# What is expected:
Reproduce verbatim the lines of the listing from the one containing "Given: View likes list 좋아요 2201만개" through the end of the listing, both ends included.

[START OF Record set]

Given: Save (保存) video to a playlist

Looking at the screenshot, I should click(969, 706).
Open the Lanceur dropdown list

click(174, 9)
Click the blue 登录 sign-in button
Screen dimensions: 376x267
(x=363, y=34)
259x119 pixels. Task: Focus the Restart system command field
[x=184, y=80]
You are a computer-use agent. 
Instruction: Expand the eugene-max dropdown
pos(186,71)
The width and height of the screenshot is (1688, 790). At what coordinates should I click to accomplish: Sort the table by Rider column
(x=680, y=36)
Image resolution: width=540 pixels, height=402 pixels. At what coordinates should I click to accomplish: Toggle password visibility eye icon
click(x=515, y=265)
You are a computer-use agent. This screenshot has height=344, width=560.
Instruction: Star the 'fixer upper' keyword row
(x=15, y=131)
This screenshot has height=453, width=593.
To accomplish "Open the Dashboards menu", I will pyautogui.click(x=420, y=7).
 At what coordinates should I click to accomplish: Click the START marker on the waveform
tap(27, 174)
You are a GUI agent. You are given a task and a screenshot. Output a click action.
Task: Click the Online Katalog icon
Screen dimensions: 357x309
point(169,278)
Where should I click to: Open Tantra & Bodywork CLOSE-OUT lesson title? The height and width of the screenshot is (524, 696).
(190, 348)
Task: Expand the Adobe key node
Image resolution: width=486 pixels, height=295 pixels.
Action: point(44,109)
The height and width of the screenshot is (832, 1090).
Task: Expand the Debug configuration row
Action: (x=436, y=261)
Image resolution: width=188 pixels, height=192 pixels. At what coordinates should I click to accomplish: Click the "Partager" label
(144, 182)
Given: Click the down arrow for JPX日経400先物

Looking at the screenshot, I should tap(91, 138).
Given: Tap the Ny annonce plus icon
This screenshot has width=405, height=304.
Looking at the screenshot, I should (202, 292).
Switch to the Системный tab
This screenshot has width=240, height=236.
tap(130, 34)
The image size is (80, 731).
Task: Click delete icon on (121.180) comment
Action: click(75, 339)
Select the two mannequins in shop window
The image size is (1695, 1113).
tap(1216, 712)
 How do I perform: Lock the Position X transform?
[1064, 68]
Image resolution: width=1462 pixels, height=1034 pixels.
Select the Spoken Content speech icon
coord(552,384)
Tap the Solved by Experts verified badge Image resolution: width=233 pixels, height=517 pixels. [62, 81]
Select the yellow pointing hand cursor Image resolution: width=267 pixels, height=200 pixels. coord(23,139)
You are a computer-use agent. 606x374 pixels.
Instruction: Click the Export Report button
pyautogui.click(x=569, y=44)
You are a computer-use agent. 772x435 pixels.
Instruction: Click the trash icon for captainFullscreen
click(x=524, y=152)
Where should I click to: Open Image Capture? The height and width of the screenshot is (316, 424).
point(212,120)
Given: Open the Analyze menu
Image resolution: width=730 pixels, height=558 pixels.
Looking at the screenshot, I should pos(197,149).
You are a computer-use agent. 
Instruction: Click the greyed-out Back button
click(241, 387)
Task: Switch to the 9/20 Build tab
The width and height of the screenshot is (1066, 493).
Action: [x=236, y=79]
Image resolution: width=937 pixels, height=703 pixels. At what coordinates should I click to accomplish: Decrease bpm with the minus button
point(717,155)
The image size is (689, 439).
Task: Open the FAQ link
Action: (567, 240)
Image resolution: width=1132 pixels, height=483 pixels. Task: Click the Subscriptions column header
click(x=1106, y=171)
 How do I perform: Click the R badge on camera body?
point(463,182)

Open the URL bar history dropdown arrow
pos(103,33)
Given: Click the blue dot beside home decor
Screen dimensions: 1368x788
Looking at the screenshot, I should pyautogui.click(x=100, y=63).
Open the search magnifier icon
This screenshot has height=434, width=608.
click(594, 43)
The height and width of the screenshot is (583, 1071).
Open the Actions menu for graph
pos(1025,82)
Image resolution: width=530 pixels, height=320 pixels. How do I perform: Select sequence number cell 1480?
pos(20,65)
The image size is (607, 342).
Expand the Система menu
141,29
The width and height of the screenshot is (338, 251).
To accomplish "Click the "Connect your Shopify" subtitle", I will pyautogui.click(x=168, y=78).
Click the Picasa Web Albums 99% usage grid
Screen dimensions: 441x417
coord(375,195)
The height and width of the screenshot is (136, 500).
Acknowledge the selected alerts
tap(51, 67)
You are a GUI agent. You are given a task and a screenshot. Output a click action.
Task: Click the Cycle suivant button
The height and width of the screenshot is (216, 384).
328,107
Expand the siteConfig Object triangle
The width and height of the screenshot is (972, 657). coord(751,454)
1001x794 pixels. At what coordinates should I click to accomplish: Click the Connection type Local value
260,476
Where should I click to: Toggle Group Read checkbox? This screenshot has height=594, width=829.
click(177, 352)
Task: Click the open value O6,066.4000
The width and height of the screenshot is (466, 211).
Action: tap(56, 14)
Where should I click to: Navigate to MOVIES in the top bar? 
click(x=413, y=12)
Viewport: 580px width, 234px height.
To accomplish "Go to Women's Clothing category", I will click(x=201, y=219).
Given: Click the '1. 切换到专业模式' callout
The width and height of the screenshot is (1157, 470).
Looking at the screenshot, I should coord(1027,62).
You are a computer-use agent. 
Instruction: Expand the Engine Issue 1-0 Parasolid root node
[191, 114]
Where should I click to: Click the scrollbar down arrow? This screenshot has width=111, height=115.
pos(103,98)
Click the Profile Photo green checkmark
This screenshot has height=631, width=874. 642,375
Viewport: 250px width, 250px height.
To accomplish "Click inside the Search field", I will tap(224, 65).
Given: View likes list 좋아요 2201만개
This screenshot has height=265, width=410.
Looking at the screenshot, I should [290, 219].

[END OF Record set]

# Response below:
Given: View likes list 좋아요 2201만개
This screenshot has height=265, width=410.
Looking at the screenshot, I should [290, 219].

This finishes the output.